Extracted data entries
[Start of section]
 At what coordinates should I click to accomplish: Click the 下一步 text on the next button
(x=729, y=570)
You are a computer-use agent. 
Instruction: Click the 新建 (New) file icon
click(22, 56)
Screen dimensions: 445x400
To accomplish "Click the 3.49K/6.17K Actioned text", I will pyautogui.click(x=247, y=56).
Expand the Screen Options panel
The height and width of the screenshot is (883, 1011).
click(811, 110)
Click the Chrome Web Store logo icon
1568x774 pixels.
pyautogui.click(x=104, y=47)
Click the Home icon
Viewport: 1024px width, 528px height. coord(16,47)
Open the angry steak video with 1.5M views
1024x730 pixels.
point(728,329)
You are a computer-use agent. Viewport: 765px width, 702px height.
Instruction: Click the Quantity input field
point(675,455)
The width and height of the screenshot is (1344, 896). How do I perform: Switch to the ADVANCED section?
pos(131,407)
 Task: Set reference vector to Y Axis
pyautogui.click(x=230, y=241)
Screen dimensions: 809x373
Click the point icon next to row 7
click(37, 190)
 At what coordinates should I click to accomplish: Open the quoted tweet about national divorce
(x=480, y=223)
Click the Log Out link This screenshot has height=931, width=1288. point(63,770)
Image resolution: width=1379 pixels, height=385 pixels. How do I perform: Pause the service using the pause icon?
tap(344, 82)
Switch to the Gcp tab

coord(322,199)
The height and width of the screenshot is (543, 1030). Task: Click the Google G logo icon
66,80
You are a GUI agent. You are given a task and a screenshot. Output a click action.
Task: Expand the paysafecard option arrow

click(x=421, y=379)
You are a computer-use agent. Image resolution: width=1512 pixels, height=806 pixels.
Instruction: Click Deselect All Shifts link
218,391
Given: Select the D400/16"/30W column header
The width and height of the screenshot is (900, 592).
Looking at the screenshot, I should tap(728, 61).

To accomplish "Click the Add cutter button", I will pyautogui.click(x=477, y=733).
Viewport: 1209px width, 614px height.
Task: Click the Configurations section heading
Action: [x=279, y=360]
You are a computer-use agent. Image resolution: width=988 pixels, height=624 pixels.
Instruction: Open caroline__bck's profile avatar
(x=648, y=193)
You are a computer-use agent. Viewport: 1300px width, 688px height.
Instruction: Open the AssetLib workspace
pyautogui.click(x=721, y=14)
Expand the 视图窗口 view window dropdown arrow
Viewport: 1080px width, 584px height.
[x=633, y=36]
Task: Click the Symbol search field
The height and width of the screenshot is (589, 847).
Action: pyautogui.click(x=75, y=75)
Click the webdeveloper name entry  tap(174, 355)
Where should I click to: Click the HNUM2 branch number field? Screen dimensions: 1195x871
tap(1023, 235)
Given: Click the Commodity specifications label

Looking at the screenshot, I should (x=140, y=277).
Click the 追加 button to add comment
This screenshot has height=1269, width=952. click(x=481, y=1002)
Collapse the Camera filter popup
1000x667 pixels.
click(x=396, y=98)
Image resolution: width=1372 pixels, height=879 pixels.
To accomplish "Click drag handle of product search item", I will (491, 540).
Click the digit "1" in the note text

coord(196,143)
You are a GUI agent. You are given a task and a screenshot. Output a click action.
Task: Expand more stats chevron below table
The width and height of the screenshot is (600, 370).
[End of section]
# [Exercise objective]
Please write out the records above once more, exactly and completely.

# [Response area]
 At what coordinates should I click to accomplish: Click the 下一步 text on the next button
(x=729, y=570)
You are a computer-use agent. 
Instruction: Click the 新建 (New) file icon
click(22, 56)
Screen dimensions: 445x400
To accomplish "Click the 3.49K/6.17K Actioned text", I will pyautogui.click(x=247, y=56).
Expand the Screen Options panel
The height and width of the screenshot is (883, 1011).
click(811, 110)
Click the Chrome Web Store logo icon
1568x774 pixels.
pyautogui.click(x=104, y=47)
Click the Home icon
Viewport: 1024px width, 528px height. coord(16,47)
Open the angry steak video with 1.5M views
1024x730 pixels.
point(728,329)
You are a computer-use agent. Viewport: 765px width, 702px height.
Instruction: Click the Quantity input field
point(675,455)
The width and height of the screenshot is (1344, 896). How do I perform: Switch to the ADVANCED section?
pos(131,407)
 Task: Set reference vector to Y Axis
pyautogui.click(x=230, y=241)
Screen dimensions: 809x373
Click the point icon next to row 7
click(37, 190)
 At what coordinates should I click to accomplish: Open the quoted tweet about national divorce
(x=480, y=223)
Click the Log Out link This screenshot has height=931, width=1288. point(63,770)
Image resolution: width=1379 pixels, height=385 pixels. How do I perform: Pause the service using the pause icon?
tap(344, 82)
Switch to the Gcp tab

coord(322,199)
The height and width of the screenshot is (543, 1030). Task: Click the Google G logo icon
66,80
You are a GUI agent. You are given a task and a screenshot. Output a click action.
Task: Expand the paysafecard option arrow

click(x=421, y=379)
You are a computer-use agent. Image resolution: width=1512 pixels, height=806 pixels.
Instruction: Click Deselect All Shifts link
218,391
Given: Select the D400/16"/30W column header
The width and height of the screenshot is (900, 592).
Looking at the screenshot, I should tap(728, 61).

To accomplish "Click the Add cutter button", I will pyautogui.click(x=477, y=733).
Viewport: 1209px width, 614px height.
Task: Click the Configurations section heading
Action: [x=279, y=360]
You are a computer-use agent. Image resolution: width=988 pixels, height=624 pixels.
Instruction: Open caroline__bck's profile avatar
(x=648, y=193)
You are a computer-use agent. Viewport: 1300px width, 688px height.
Instruction: Open the AssetLib workspace
pyautogui.click(x=721, y=14)
Expand the 视图窗口 view window dropdown arrow
Viewport: 1080px width, 584px height.
[x=633, y=36]
Task: Click the Symbol search field
The height and width of the screenshot is (589, 847).
Action: pyautogui.click(x=75, y=75)
Click the webdeveloper name entry  tap(174, 355)
Where should I click to: Click the HNUM2 branch number field? Screen dimensions: 1195x871
tap(1023, 235)
Given: Click the Commodity specifications label

Looking at the screenshot, I should (x=140, y=277).
Click the 追加 button to add comment
This screenshot has height=1269, width=952. click(x=481, y=1002)
Collapse the Camera filter popup
1000x667 pixels.
click(x=396, y=98)
Image resolution: width=1372 pixels, height=879 pixels.
To accomplish "Click drag handle of product search item", I will (491, 540).
Click the digit "1" in the note text

coord(196,143)
You are a GUI agent. You are given a task and a screenshot. Output a click action.
Task: Expand more stats chevron below table
The width and height of the screenshot is (600, 370).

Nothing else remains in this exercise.